Exercise instructions => List each line in the material below that contains the word "toolbar".

......

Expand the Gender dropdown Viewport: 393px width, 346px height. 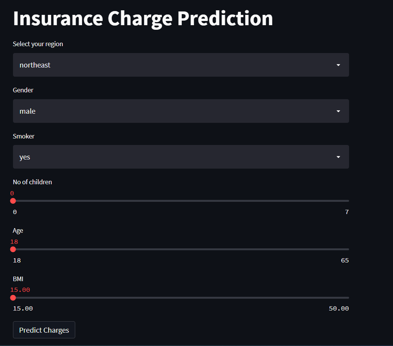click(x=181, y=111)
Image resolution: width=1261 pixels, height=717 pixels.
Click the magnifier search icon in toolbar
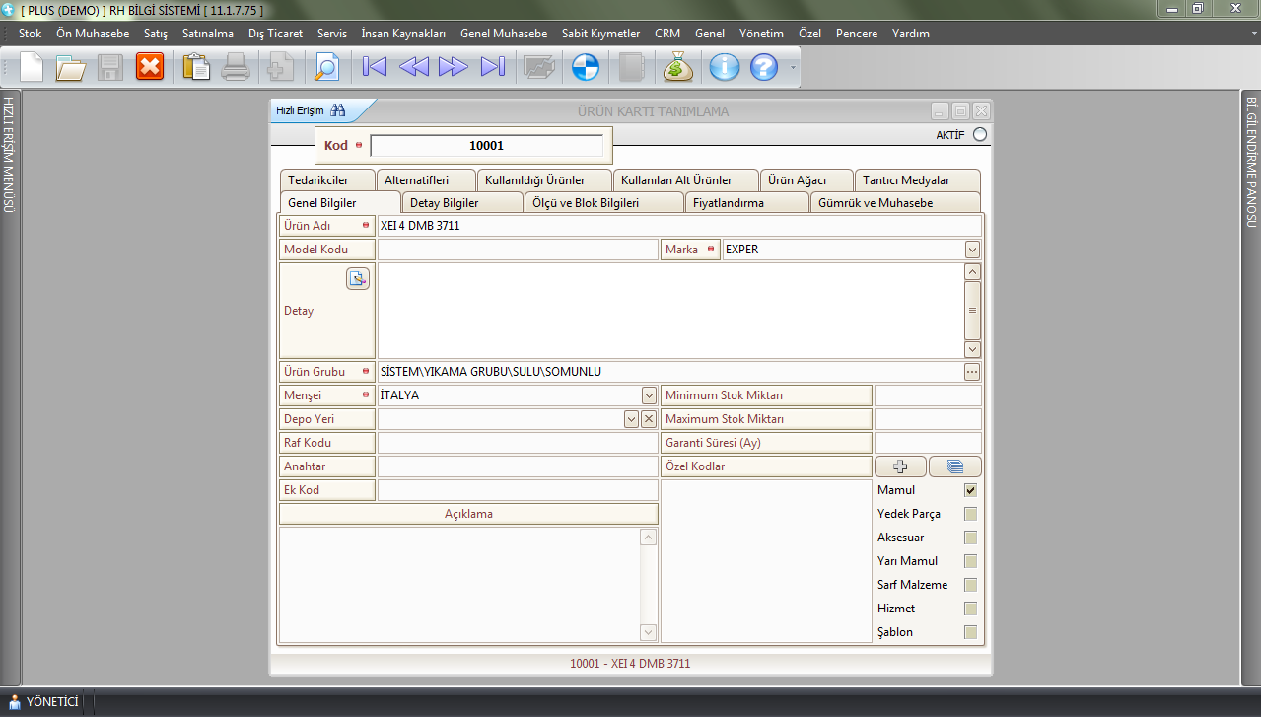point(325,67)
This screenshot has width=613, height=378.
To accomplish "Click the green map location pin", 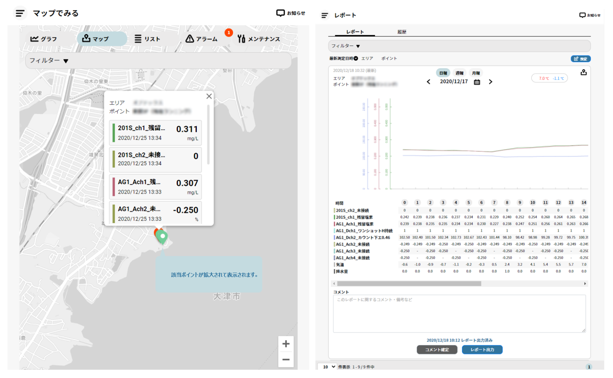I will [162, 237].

......

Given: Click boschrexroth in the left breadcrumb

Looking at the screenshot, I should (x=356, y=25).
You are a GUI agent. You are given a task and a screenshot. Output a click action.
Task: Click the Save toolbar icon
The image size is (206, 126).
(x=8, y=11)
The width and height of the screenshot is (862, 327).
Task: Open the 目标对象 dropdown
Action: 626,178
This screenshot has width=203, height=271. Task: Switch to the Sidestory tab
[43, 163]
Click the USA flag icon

......

Exercise response =>
Click the magnifier search icon in toolbar
Task: Click the Save toolbar icon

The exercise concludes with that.